Secrets and Encryption Workshop
Retrieval Prompts
- State the five lifecycle steps of a secret (generate, store, distribute, rotate, revoke).
- Explain what a dynamic secret is and why a 30-minute database credential is different from rotating a static one.
- Draw the DEK/KEK envelope-encryption flow from memory.
- State what in-transit encryption protects and what it does not.
- State the four rungs of the data classification ladder and give one example field per rung.
Compare and Distinguish
Separate these pairs clearly:
- vault-managed static secret vs dynamic secret
- KEK rotation vs DEK rotation
- TLS vs disk encryption vs application-level encryption
- pseudonymization vs anonymization
- minimization vs encryption as defenses
Common Mistake Check
For each statement, identify the error:
- "We store the key in environment variables, which is secure because they're not on disk."
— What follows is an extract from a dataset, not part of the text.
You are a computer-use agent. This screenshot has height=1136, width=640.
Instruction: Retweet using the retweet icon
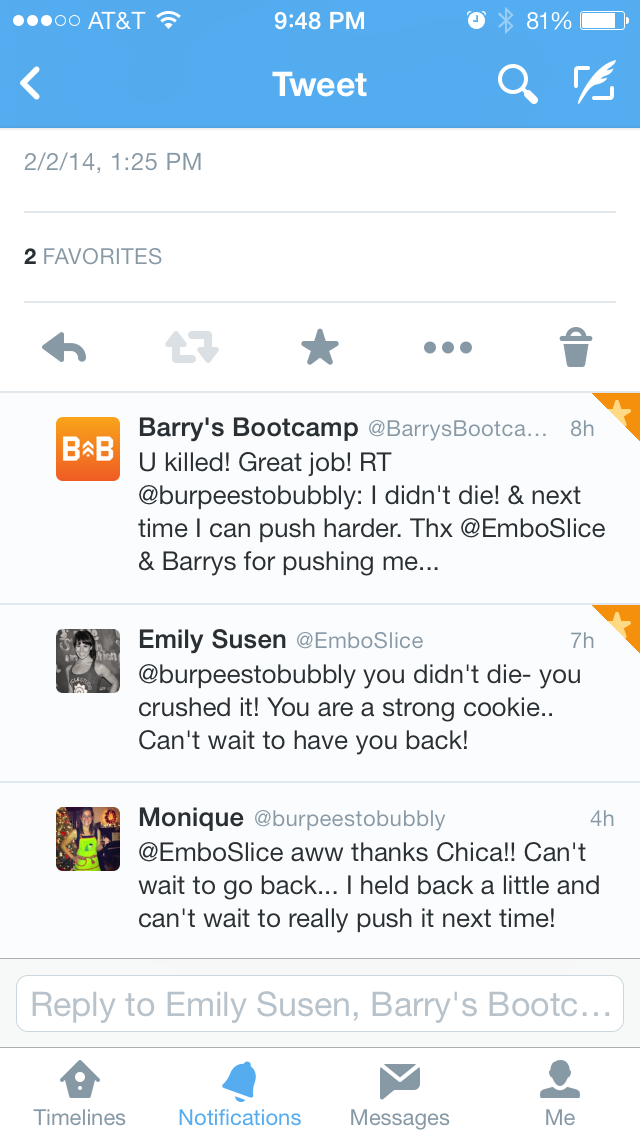(191, 348)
- "We use KMS, so we're doing envelope encryption."
- "HTTPS is enabled, so the data is encrypted end to end."
- "We rotate the KEK, so the data is re-encrypted."
- "We log the full request body for debugging -- it's internal, so PII is fine."
Mini Application
Part 1 -- Secret rotation workflow (45 minutes)
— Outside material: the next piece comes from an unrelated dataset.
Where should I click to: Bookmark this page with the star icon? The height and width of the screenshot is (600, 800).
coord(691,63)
Pick one secret from a system you know (DB password, API key, signing key). Design the full rotation workflow with:
- trigger (scheduled? incident-driven? both?)
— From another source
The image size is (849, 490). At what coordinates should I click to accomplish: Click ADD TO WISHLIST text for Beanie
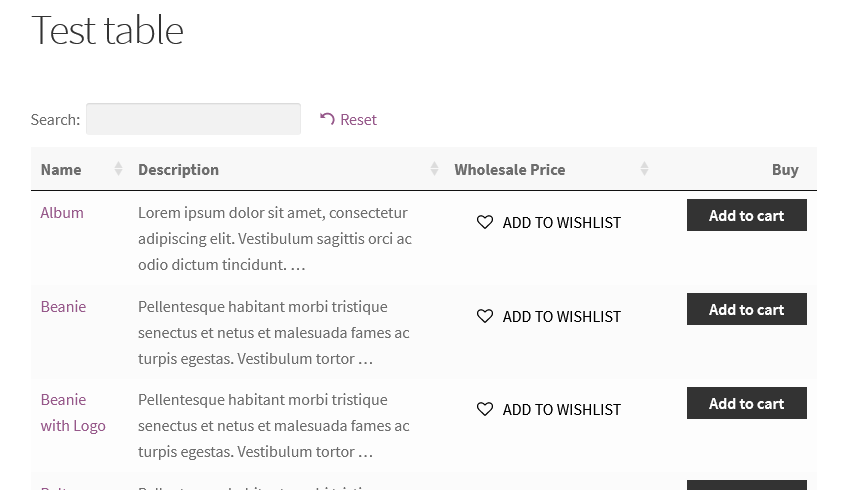561,316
- new-value generation (who does it, where)
- distribution to consumers (how they pick up the new value)
- verification (how you know the new value works)
- revocation of the old value
- rollback (what if the new value is broken)
- audit (who did what, when)
Write it as a one-page runbook a peer could execute without you.
Part 2 -- Envelope encryption diagram (20 minutes)
Redraw the DEK/KEK flow from memory, then extend it with:
- what happens on a read
- what happens on KEK rotation
- what happens if the KEK is revoked
Compare with the Google Cloud KMS envelope-encryption doc and note any gap.
Part 3 -- Data classification sheet (30 minutes)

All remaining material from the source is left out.